Aunque muchos la conocen como una planta ornamental de jardines, la malvarrosa (Alcea rosea) también ha encontrado su lugar en la naturaleza, donde hoy crece de forma espontánea en taludes, huertos abandonados, terrenos baldíos y márgenes de caminos.
Perteneciente a la familia de las malváceas, puede alcanzar entre 1 y 3 metros de altura, destacando por sus elegantes espigas florales y sus grandes flores, que pueden superar los 10 cm de diámetro. Sus pétalos presentan una sorprendente variedad de colores: desde el blanco hasta los tonos rosa, rojo intenso e incluso un rojo tan oscuro que parece negro.
Sus hojas, de forma acorazonada y con lóbulos bien marcados, junto con un tallo finamente cubierto de pelos, completan la inconfundible silueta de esta especie, cuya floración aporta color y vida durante buena parte de la primavera y el verano.
Originaria del suroeste de China y de los Balcanes, fue cultivada durante siglos en jardines y huertos antes de extenderse por gran parte de Europa. Con el paso del tiempo, muchas poblaciones se han naturalizado, integrándose en numerosos paisajes rurales.
Más allá de su indudable valor ornamental, la malvarrosa desempeña un importante papel ecológico. Sus flores son una valiosa fuente de néctar y polen para abejas, mariposas y otros insectos polinizadores, contribuyendo a mantener la biodiversidad.

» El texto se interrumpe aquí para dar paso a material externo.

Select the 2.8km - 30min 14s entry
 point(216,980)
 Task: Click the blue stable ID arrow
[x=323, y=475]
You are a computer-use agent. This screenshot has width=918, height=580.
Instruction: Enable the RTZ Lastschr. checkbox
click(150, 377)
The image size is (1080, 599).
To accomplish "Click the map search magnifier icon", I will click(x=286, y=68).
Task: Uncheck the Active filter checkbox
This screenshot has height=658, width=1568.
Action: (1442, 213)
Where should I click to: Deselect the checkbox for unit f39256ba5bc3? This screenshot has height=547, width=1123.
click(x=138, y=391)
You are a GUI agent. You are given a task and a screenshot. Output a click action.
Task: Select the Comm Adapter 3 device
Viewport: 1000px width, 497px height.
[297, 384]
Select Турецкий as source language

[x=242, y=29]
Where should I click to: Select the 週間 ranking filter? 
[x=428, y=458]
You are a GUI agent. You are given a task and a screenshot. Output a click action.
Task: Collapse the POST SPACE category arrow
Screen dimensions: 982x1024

Además, desde hace siglos se aprovechan sus raíces, hojas y flores por sus propiedades medicinales tradicionales y como fuente de pigmentos naturales para teñir tejidos.
Observar una malvarrosa en flor es descubrir cómo una planta cultivada puede convertirse, con el tiempo, en una aliada de la naturaleza y en un pequeño refugio para la vida que la rodea.